I think you are mistaking 'waiting for technology/infrastructure to mature enough to make them accessible to everyone' with 'technology that people don't know how to do something useful with'.
Notably, according to crypto evangelists. No one thought the internet was a fad. It had a time when it was novel and therefore people who didn't know how to use it would make fun of it, but absolutely no one who used it thought it was a 'fad'. As soon as the first web browser became accessible to consumers the dot com era exploded. There is a difference between 'didn't hit mass adoption due to massive infrastructure needing to be built in real time' and 'we don't know what this is useful for'.
Anyone who was a nerd in the 80s and early 90s knows that we spent the better part of two decades being told that the internet was no more revolutionary than fax machines and that most people would never use it.

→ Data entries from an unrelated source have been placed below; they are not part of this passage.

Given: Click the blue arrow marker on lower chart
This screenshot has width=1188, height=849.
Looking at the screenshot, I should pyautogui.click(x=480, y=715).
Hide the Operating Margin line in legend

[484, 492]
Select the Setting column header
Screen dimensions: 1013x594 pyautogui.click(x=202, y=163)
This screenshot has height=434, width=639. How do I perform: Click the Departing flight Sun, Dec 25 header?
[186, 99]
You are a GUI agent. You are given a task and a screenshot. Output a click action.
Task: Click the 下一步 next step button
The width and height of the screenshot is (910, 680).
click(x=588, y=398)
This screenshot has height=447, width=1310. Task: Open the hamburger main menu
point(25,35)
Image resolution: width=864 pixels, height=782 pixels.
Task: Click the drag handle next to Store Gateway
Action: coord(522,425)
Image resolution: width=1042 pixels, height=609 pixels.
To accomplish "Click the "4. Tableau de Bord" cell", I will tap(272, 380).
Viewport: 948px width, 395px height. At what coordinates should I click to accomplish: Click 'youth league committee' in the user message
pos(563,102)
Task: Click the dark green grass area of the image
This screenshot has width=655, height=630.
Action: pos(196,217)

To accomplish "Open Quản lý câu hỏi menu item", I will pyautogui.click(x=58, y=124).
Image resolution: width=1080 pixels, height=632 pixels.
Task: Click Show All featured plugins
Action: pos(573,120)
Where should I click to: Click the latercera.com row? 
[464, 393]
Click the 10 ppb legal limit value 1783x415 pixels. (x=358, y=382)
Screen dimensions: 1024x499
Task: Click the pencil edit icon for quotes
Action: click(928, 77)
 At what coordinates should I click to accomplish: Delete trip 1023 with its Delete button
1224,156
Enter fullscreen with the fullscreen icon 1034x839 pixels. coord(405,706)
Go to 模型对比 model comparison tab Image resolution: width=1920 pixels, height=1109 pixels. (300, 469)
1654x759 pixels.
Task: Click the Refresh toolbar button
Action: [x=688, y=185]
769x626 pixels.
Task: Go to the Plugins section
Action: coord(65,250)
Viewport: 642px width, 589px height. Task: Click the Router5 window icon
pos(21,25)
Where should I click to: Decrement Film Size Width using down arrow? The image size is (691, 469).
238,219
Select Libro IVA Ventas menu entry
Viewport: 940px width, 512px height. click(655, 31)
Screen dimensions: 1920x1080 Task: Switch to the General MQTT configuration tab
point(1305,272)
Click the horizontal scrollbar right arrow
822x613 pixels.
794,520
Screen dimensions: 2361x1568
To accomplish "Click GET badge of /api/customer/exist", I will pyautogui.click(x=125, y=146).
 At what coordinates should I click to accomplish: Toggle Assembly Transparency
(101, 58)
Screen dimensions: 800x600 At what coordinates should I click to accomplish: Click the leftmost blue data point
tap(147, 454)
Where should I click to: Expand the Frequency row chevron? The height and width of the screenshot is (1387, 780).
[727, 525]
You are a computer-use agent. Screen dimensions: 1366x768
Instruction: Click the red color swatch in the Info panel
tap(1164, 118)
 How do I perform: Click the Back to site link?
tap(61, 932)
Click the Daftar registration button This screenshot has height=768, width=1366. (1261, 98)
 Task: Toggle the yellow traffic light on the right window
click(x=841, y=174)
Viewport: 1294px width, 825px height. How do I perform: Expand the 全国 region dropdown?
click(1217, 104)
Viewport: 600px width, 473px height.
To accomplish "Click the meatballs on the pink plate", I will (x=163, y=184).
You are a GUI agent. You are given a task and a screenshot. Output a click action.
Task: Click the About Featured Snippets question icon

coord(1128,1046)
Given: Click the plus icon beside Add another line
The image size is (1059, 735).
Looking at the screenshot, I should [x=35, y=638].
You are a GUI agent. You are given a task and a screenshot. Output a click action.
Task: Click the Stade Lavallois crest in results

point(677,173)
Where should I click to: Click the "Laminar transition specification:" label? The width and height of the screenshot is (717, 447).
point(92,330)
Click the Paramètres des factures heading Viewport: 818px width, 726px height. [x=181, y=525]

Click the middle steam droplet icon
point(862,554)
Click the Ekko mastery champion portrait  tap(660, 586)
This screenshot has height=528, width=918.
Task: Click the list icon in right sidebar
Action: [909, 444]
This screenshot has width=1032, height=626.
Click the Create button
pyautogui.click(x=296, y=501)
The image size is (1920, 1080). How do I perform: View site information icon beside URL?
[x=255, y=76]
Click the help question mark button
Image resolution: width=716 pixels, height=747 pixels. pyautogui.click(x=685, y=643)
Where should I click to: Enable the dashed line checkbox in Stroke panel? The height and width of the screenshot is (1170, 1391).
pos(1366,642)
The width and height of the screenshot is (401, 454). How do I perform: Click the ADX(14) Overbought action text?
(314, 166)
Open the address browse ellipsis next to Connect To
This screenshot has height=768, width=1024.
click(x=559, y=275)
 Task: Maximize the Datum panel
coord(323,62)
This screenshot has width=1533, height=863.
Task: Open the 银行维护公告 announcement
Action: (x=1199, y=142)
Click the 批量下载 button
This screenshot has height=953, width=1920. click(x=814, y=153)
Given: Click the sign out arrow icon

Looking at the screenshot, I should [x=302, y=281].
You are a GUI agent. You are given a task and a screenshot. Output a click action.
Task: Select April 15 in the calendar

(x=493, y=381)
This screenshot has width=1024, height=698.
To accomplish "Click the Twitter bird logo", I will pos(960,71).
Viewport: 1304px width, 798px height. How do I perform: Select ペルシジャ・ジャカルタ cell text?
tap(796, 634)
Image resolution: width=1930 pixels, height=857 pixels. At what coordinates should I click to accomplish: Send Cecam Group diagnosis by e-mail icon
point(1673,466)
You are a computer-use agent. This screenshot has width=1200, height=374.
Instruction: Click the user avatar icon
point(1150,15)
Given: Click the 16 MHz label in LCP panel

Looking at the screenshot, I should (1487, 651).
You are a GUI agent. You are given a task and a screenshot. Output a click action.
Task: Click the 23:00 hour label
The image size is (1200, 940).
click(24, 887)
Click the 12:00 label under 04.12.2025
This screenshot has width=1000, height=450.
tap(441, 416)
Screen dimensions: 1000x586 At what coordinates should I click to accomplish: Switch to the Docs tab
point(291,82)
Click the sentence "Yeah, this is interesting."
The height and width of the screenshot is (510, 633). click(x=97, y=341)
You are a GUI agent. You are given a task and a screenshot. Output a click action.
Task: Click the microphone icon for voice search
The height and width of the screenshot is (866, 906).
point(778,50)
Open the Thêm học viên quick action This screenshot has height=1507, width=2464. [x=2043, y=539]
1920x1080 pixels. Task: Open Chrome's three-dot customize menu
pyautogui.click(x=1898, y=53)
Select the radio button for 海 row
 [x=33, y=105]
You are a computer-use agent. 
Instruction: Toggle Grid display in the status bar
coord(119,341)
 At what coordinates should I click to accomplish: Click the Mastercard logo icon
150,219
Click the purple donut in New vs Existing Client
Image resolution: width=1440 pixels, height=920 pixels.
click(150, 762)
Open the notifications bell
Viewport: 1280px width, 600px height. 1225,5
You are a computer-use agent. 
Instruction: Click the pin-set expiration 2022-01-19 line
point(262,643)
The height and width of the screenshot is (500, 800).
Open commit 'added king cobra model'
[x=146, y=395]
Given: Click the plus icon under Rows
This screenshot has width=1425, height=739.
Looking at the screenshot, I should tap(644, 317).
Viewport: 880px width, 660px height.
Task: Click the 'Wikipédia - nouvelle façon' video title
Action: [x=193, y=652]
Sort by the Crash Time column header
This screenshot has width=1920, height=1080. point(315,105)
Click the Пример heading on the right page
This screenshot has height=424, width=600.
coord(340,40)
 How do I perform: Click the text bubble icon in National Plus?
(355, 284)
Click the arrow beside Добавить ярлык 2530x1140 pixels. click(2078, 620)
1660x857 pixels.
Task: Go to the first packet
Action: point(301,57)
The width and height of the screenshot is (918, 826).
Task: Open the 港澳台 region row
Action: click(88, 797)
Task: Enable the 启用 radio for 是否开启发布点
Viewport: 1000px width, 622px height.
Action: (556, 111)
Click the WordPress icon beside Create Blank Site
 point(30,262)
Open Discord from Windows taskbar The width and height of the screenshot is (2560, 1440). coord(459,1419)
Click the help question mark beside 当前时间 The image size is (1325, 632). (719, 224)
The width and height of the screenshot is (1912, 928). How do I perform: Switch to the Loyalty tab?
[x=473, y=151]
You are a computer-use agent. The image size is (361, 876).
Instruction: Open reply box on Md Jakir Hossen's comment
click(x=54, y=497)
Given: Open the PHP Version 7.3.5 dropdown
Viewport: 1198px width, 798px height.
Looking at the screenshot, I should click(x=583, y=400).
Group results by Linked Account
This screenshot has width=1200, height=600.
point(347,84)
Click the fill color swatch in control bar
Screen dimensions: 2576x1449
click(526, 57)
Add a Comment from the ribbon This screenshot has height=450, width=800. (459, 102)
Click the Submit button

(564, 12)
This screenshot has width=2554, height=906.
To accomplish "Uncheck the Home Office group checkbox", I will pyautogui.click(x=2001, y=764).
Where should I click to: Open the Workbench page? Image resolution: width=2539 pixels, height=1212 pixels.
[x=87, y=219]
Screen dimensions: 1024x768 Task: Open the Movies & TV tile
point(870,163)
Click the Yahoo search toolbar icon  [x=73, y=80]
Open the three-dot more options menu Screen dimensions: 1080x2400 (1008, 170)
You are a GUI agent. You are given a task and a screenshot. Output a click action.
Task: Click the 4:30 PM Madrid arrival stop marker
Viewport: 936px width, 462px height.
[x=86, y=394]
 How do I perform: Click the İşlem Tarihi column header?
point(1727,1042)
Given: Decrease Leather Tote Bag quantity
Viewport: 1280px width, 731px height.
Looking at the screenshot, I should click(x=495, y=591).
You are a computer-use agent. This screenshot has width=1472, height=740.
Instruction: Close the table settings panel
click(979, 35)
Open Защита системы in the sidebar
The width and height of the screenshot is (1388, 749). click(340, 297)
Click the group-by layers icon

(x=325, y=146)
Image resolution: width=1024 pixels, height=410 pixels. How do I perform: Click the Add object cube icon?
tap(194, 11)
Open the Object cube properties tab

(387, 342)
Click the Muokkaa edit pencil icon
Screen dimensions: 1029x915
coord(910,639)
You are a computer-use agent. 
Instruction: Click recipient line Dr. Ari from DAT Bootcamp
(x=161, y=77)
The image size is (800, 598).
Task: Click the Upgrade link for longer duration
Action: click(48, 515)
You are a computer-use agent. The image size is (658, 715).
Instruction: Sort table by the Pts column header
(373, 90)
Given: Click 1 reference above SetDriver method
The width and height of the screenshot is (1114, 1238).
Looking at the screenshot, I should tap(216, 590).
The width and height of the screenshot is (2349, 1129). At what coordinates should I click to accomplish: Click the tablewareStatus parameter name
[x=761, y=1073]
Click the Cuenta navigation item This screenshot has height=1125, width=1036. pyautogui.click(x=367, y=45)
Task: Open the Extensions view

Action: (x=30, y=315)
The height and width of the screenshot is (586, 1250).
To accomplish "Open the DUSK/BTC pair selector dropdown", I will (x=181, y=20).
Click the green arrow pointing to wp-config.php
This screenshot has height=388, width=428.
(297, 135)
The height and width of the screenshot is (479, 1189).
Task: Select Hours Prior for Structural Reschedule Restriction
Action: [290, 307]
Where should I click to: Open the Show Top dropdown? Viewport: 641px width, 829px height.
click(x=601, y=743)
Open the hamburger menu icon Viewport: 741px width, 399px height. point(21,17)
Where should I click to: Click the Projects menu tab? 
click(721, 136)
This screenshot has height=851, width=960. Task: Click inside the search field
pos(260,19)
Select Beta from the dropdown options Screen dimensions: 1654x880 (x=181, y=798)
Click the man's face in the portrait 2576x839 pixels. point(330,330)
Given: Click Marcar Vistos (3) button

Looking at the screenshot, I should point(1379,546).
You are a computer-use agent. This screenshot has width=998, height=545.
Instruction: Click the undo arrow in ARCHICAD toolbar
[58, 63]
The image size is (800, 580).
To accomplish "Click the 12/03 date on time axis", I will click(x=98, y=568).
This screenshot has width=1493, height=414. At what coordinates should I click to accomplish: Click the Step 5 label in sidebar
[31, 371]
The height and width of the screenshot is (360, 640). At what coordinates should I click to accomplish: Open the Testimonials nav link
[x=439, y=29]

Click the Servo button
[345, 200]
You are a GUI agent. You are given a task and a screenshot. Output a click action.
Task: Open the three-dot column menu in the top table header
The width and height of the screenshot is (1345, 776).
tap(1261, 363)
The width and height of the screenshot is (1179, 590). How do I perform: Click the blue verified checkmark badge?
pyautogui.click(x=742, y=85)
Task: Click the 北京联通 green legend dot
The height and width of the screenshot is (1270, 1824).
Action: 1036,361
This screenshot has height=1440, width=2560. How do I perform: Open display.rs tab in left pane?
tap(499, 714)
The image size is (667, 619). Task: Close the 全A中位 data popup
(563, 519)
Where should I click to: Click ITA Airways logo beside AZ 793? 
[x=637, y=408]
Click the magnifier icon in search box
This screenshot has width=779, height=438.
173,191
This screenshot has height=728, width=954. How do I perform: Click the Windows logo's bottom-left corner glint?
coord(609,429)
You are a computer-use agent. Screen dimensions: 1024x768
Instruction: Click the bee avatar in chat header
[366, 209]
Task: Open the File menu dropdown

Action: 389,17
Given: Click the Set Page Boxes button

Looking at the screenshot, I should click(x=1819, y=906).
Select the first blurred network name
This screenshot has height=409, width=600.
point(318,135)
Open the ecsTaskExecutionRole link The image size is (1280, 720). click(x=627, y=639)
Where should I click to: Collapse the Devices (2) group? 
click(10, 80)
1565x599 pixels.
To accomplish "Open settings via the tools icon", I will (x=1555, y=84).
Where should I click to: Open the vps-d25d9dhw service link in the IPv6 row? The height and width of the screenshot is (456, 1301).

Some op-ed pieces and getting mocked by people for being a nerd do not demonstrate to me a fundamental disagreement about the usefulness of the internet amongst people who understood what it was. Ignorance is annoying, but it is easily remedied by exposure and knowledge.
Contrast this with a cryptocurrency technologies, which are completely understood at this point and still lack legit real-world use at scale beyond speculation and yet it is constantly claimed that 'it just takes time for brilliant technology to find a use case'.
As far as I can recall, this has never been the case in the modern world -- every paradigm changing technology has had an immediate and obvious application where it greatly surpassed anything before it, regardless of if it took years or decades to build infrastructure and educate people on how to use it.
I suppose it depends on how you're defining the first year of the internet, but I don't remember many people thinking it was a fad. I'd say it's the one invention in my life that has actually lived up to the hype.